The system has come under fire in recent years from small business advocates who call the fines punitive and damaging to their operations. Others, including Public Advocate Bill de Blasio, have portrayed them as a City effort to balance the budget on the backs of small businesses, through needless fines. While evidence of such practices at the Department of Health, which conducts the restaurant inspections and issues violations, remain a source of debate, it emerged last week that another agency, the Department of Consumer Affairs, had increased the number of violations issued in order to compensate for a budget shortfall.
Gentile was the primary sponsor of one of the five bills, which will require the Department of Health to create a code of conduct pamphlet. The pamphlet will give restaurant owners a base standard for which to compare inspectors’ behavior, which some owners have complained to this reporter as being occasionally unprofessional or vindictive in the past.
“My bill develops an inspection code of conduct pamphlet based on standards that exist in the restaurant inspection process. This bill will ensure that everyone is aware of how inspections ought to proceed and no one is caught off guard,” said Gentile in a press release.
The pamphlet would be given to restaurant owners at the beghing of an inspection, and it will also be available on the DOH’s website.
Aside from the code of conduct, the other four bills, co-sponsored by Gentile, cover a range of reforms aimed at easing the burden on small business owners.
One of the bills creates a 20-member advisory board to report to the Health Department on the effects of the inspections on business, food safety, and public health.

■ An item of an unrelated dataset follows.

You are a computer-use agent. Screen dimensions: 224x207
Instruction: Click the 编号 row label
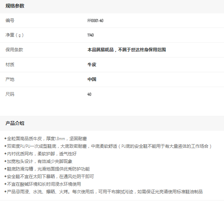[x=10, y=21]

The board will be a mix of restaurant owners, industry representatives, food safety experts and nutritionists, appointed by the mayor, Council speaker and Health commissioner.
The DOH would also add new categories to the DOH’s online database, giving consumers, advocates and business owners more detailed information into the process.
The legislative package also calls for a program to allow restaurant owners to request an ungraded consultative inspection for educational purposes.
Finally, the DOH would be required to establish an office of the ombudsman, which will have an office, hotline and website to field complaints, compliments and comments about individual inspection issues. The office would be responsible for investigating complaints and issuing guidance to restaurant operators.
The bills will move forward to the mayor’s office for signing, before becoming a law.